> _SUPPLIED TEXT_
········

Barbie Nadeau, the roman bureau chief for the "Daily Beast" joins us live from Rome. It has not been business as usual at all at the Vatican since Pope Francis took over. Barbie, tell us more about his Christmas message.

BARBIE NADEAU, ROMAN BUREAU CHIEF, "DAILY BEAST": You know, he really is just summing up what he's done for the last nine months, which is leading by example. He has made such an effort to tone down the pomp and circumstance at the Vatican, the things that usually go with the type of job he has, by leading by example. He doesn't live in the apartments. He doesn't go around in a fancy car. He does what he wants the priests serving under him to do in their own parishes and around the world.

By bringing the church sort of back down to its roots, by serving the poor and not having cardinals and those in Rome here around him serving themselves. He talks a lot about the ills of professionalism and things like that, how the Vatican, the Holy See is not a career- making job. It's about helping the people. If we are looking at what we can expect in the next, you know, several years, what we have seen in the last nine months is really an incredible change in the status quo, changing the way business is done.

BASH: Barbie, I should tell our viewers, you are standing in front of St. Peter's. The fog just rolled in so that's why it doesn't look like you're in beautiful Rome. Give us the other side or is there another side? Does the pope have any critics there? NADEAU: Well, you know, he's got such high expectations, it will be hard to fulfil all these promises to everyone, but there are a couple groups that do want to see more, one of them of course, victims of the pedophile priest scandal over the years. They will not be happy until there are priests in prison and until the bishops who moved the priests around are reprimanded in some way. Those people are going to be the hardest. Those victims are going to be the hardest to please.

The pope has started his mission with that in terms of setting up a council to help him try to address the problems, but the victims seem to want more. There is also a problem always in the Catholic Church about the equalization of women in roles of leadership within the church, and the pope said last week to an Italian newspaper that no way, no how, that women are not going to become priests and cardinals, certainly not under his reign so women who serve the church, who may want more of equalization and leadership roles are going to be left disappointed with this pope as well.

········

> _DATA EXCERPT_
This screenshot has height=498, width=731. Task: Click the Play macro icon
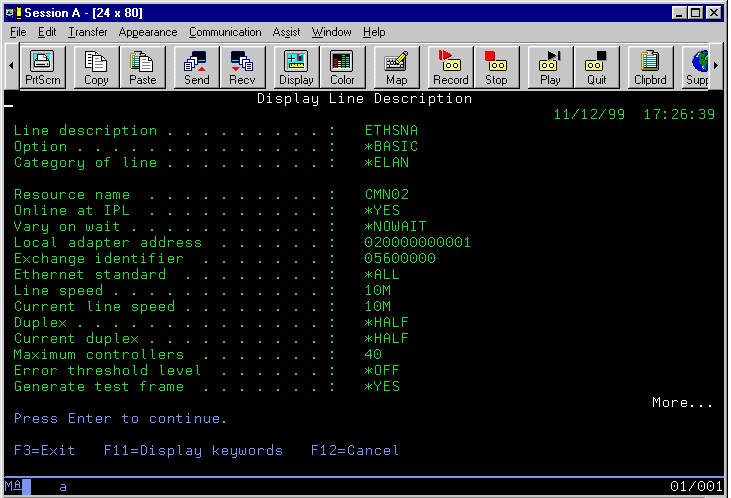(550, 67)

········

> _PROBLEMS AND TASKS_
1. Answer these from the Pope Francis transcript:
(a) In front of what landmark is Nadeau standing?
(b) What has the pope set up to help him address the problems tied to the pedophile priest scandal?
(c) To whom did the pope say last week that women are not going to become priests and cardinals?
2. Set down the part of the Pope Francis transcript starting with "BASH: Barbie, I" and going on through "hardest to please.".
3. Take the Pope Francis transcript further, picking up after its final sentence.

> _ANSWERS FOR THE EXERCISE_
1.
(a) St. Peter's
(b) A council
(c) An Italian newspaper

2.
BASH: Barbie, I should tell our viewers, you are standing in front of St. Peter's. The fog just rolled in so that's why it doesn't look like you're in beautiful Rome. Give us the other side or is there another side? Does the pope have any critics there? NADEAU: Well, you know, he's got such high expectations, it will be hard to fulfil all these promises to everyone, but there are a couple groups that do want to see more, one of them of course, victims of the pedophile priest scandal over the years. They will not be happy until there are priests in prison and until the bishops who moved the priests around are reprimanded in some way. Those people are going to be the hardest. Those victims are going to be the hardest to please.

3.
BASH: Thank you very much. We appreciate it.

A programming note, CNN will be there as Pope Francis gives his first Christmas mass tomorrow at 6:00 p.m. Eastern.

Now it's time for the Pop Culture Lead, what do a dragon and Ron Burgundy have in common besides destructive amounts of hot air that can level whole cities? Both of them have been trying to take down a hobbit. We'll tell you how the dragon fared against Bilbo Baggins, but Ron Burgundy came up short. "The Hobbit" was the top earner at the Box Office, pulling in more than $31 million. "Anchorman 2" finished second with nearly $27 million. "Frozen, American Hustle" and "Saving Mr. Banks" round out the top five.

Phil Robertson of "Duck Dynasty" is speaking out for the first time since his comments about gays got him suspended. "The Daily Mail" is reporting he led a bible study group yesterday and talked about the uproar over his comments about homosexuality being a sin. Robertson said he was quoting the bible and wouldn't back down from his words.

He also added that he loves humanity and isn't a hater. Meantime, the Cracker Barrel restaurant chain is putting duck dynasty merchandise back in the stores. The company pulled the products after the controversy started, but apparently got a lot of backlash from customers. Cracker Barrel said in a statement you told us we made a mistake and you weren't shy about it.

That's it for THE LEAD. I'm Dana Bash. I turn you over to my friend, Brianna Keilar, who is filling in for Wolf Blitzer in THE SITUATION ROOM.